IEB winners overcome a death in the family and Covid-19 lockdown to soar
From turning their tragedies to triumph and aiming above and beyond the skies, these are the stories of the cream of the crop of King David High School’s top-performing matric pupils of 2021 from their Linksfield, Johannesburg, campus.
The private school’s pupils wrote the Independent Examinations Board (IEB) exams and received their results early on Wednesday.
Lexi Davies wrote the exams after the traumatic loss of her father, who was murdered in April last year.
Davies told TimesLIVE on Tuesday, ahead of receiving her results, that she chose to use her father’s memory and the pride he had had in her to push as hard as she could.
“I used my matric year as a coping mechanism,” said Davies, explaining how she thrust herself into her school work with the aim of finishing what she had started.
Davies obtained six distinctions and an average of 84.5%.
After a life-changing 2021, Davies said she wanted to take a gap year in which she would focus on tutoring and perhaps consider studying medicine or business science next year.
Benjamin Shmukler, besides walking away with an impressive matric result, also bagged his private piloting license during the tough Covid-19 times.
Schmukler obtained eight distinctions in his matric exams — one of those for music.
While Schmukler might have been expected to continue on his aviation and piloting path, which he has pursued since he was in Grade 9, he is considering a career in something that could see him behind some amazing creations and inventions.
“I thought I wanted to be an airline pilot until about a year or two ago, but it’s no longer something I want to do. As clichéd as it sounds, I want to invest in something new and that is why I want to study mechatronics engineering or aeronautical engineering,” he said.
Schmukler has some time to decide as he is planning to spend this year in Israel before choosing a way forward.
He said the matric year required immense preparation, but he ensured that he balanced his school life with enough leisure time, and praised the dedication of his teachers.
Riki Toubkin, who is one of two pupils to achieve a top spot in the school, is aiming to study medicine in Europe or the US.
He scored nine distinctions and, like his fellow top achiever Shannon Wolpe, obtained a 95% aggregate.

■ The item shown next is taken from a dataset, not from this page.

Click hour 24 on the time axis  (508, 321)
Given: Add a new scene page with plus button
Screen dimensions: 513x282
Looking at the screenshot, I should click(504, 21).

“I’m hoping I did well. I am hoping I got a full house,” he said ahead of the results being released.
The school also expressed its pride in Dylan Kruger, who went from being an average student, obtaining Bs and Cs in his lower grades, to cementing his place as one of the top achievers of the year.

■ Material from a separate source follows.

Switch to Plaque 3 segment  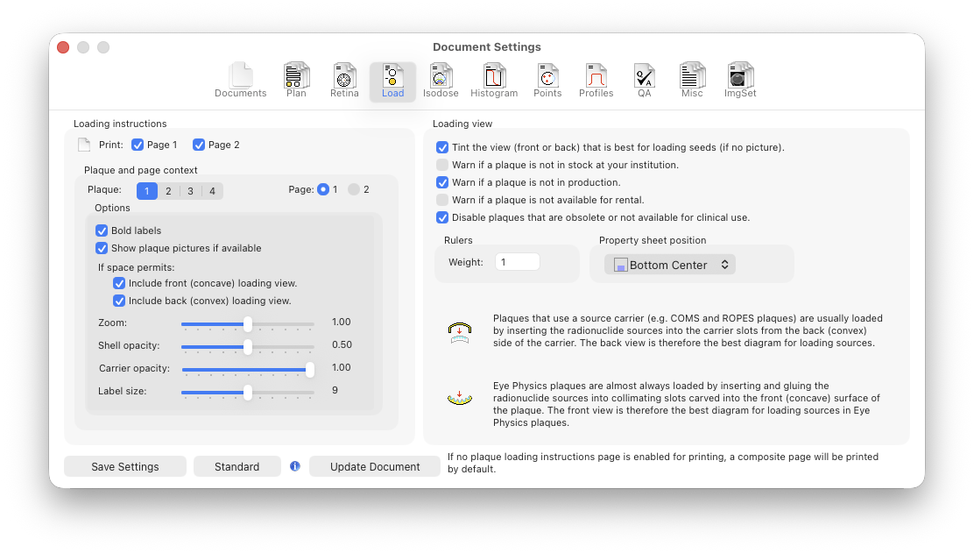click(x=190, y=191)
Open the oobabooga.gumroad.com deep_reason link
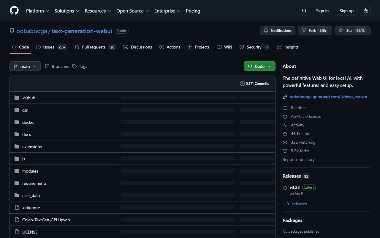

Kruger received a 91.8% aggregate and a whopping 99% in mathematics.
Speaking to TimesLIVE, Kruger said it was never too late to buckle down, work hard and improve one’s results by at least a symbol or two.
He said Covid-19 was a blessing in disguise for his studies.

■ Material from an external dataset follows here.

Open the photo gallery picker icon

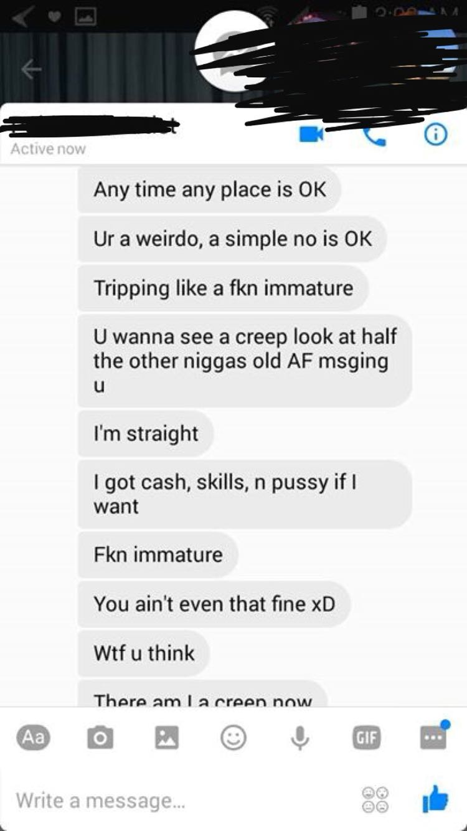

“Covid-19 helped me. It gave me more time to study because it cut out travel time to school. I could study 12 hours every day.”
Other notable achievements by the school were three sets of twins who between them obtained 41 distinctions.
The school said it also had pupils who required “educational support” and did well. Some were told “they would never matriculate, but in the end they all did so brilliantly. One obtained five distinctions and another obtained six”, the school said.